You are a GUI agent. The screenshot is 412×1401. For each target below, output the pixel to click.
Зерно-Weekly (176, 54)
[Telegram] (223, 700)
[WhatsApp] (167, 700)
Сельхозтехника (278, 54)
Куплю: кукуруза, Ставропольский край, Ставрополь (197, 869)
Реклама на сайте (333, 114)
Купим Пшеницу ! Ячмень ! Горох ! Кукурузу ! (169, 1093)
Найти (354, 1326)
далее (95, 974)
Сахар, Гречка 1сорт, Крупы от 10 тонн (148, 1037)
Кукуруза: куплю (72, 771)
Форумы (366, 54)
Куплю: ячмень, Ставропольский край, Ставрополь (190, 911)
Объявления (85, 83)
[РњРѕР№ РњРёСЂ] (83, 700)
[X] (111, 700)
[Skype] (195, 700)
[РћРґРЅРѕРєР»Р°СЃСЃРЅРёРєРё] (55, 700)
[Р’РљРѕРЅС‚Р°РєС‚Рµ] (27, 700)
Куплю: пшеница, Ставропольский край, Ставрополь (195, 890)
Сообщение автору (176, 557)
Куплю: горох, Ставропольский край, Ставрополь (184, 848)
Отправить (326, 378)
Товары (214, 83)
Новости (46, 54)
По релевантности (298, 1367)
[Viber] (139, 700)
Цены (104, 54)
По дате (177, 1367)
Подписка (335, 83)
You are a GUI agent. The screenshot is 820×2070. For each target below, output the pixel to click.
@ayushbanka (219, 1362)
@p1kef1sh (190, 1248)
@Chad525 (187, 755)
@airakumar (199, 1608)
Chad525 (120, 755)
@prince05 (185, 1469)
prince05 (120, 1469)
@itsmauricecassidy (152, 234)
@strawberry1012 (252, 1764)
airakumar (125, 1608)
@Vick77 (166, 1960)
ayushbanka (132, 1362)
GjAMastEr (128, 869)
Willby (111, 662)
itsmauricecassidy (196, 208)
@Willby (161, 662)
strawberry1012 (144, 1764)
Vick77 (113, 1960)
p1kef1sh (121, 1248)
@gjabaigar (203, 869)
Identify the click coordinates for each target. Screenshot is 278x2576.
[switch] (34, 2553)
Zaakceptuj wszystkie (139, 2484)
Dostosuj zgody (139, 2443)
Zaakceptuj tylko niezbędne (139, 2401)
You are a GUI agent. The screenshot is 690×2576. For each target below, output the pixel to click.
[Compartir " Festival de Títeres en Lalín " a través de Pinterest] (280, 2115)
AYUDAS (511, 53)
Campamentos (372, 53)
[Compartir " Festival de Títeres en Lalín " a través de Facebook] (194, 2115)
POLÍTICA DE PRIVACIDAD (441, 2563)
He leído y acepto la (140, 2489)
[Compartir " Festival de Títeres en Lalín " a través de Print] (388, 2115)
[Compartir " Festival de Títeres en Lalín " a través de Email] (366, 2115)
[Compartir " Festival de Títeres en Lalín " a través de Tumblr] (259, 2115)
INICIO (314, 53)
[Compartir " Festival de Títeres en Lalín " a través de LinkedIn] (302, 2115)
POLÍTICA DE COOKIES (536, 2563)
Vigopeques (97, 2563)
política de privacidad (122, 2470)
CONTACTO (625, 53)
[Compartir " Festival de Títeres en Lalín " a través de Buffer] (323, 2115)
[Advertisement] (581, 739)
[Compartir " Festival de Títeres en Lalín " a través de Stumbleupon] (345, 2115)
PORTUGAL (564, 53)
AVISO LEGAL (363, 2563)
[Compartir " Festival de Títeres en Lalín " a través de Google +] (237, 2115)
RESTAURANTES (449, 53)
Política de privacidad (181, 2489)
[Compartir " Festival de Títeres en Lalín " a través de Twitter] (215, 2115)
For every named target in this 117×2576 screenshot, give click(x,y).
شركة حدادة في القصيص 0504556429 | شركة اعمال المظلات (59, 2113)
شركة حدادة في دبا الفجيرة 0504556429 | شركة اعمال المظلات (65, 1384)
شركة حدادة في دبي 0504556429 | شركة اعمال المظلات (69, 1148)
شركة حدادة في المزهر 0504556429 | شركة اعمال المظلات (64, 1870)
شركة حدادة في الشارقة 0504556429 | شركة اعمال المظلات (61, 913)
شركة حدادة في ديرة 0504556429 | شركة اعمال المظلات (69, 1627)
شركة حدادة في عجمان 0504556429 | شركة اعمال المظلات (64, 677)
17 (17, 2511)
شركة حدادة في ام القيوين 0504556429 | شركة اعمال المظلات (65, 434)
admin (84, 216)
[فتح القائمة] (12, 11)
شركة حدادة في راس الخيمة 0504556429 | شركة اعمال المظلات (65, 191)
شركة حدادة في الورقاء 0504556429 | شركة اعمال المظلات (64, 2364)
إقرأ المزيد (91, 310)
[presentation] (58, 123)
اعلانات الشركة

------

Within this listing, how many lines hold "Ставропольский"? Give the number alone.

4